怎样判定一个请求算是一个 unusual request 相当复杂。

高维度上讲,如果它不是其他浏览器 API 通常发出的那种请求,那么它就是 unsual request。

低维度上讲,如果请求不是GETPOSTHEAD请求,或者它包含 safelist 以外的头部或头部值,那么它是一个 unusal request。

在发送 unsual request 之前浏览器会先询问目标源是否接受它,这个过程叫做预检(preflight),这个行为是浏览器自动进行的。

Preflight request

对于前面的 unusual request,浏览器先用OPTIONS方法发送预检请求,且带有以下头部:

Access-Control-Request-Method: wibbley-wobbley
Access-Control-Request-Headers: fancy, here-we
  • Access-Control-Request-Method:主请求(main request)将使用的请求方法,即使该请求方法是寻常的(GETPOSTHEAD)也需发送该头部。(必须
  • Access-Control-Request-Headers:主请求将要发送的特殊头部,如果没有特殊头部,预检请求将不发送该头部。(可选

预检请求从不携带 credentials,即使主请求可能携带

Preflight response

服务器对预检请求的响应,将使用以下头部表明是否允许主请求:

Access-Control-Max-Age: 600 // 600s
Access-Control-Allow-Methods: wibbley-wobbley
Access-Control-Allow-Headers: fancy, here-we
  • Access-Control-Max-Age - 预检响应的缓存周期,在周期内发送 unusual 主请求不需要再进行预检。默认值是 5 s,一些浏览器限制了其最大值,如 Chrome(10 min)、Firefox(24 h)。
  • Access-Control-Allow-Methods - 允许的 unsual 请求方法,可以是逗号分隔的列表,对大小写敏感。如果主请求不携带凭据,那么该头部可用*表示几乎所有方法,不包括CONNECTTRACETRACK(由于安全原因,它们都在 FORBIDDEN LIST 上)。
  • Access-Control-Allow-Headers - 允许的 unusual 头部,同样可以是逗号分隔的列表,对大小写不敏感。如果主请求不携带凭据,该头部可使用*表示允许所有不在 HEADER FORBIDDEN LIST 上的头部。

由于安全问题,列于 HEADER FORBIDDEN LIST 中的头部必须处于浏览器的控制下,它们会静默从 CORS 请求和Access-Control-Allow-Headers中被抹除

预检响应必须通过常规的 CORS 检查,所以其需要加上Access-Control-Allow-Origin,且如果主请求将发送凭据,预检响应必须带上Access-Control-Allow-Crendentials: true。
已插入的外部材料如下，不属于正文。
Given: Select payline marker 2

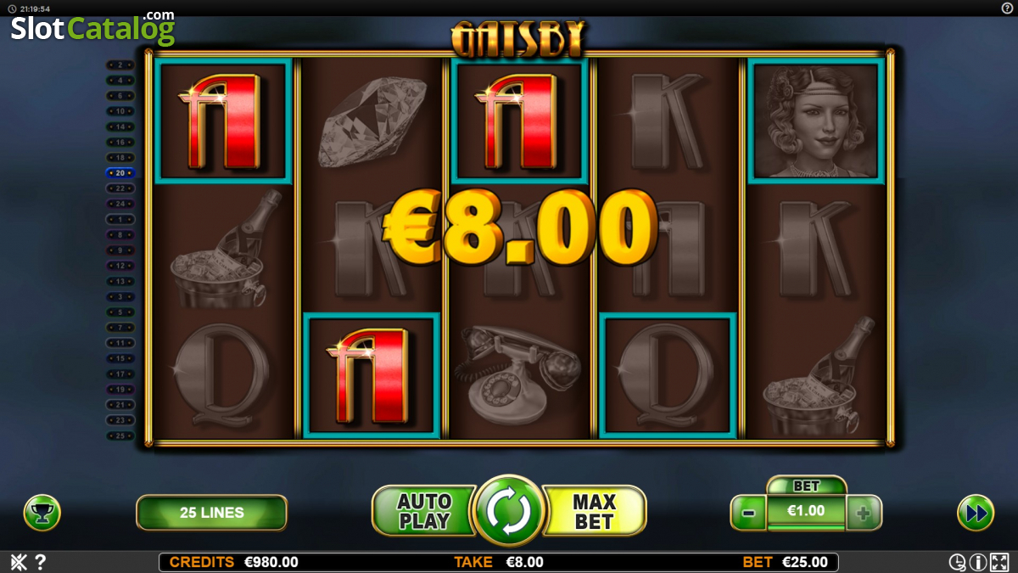Looking at the screenshot, I should coord(120,65).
预检响应的状态码必须在 200-299 中。

注意

预检响应对状态码的限制造成了一些陷阱。对于一个像/artists/Pip-Blom这样的 API,如果对应资源 ‘Pip Blom’ 不在数据库中,你可能想要返回 404 来明确告知客户端它请求了不存在的资源。但如果这个请求需要一个预检请求,那么其响应状态码只能是 200-299,即使最终的主响应会是 404。

如果主请求方法头部都被允许,那么主请求将被发送。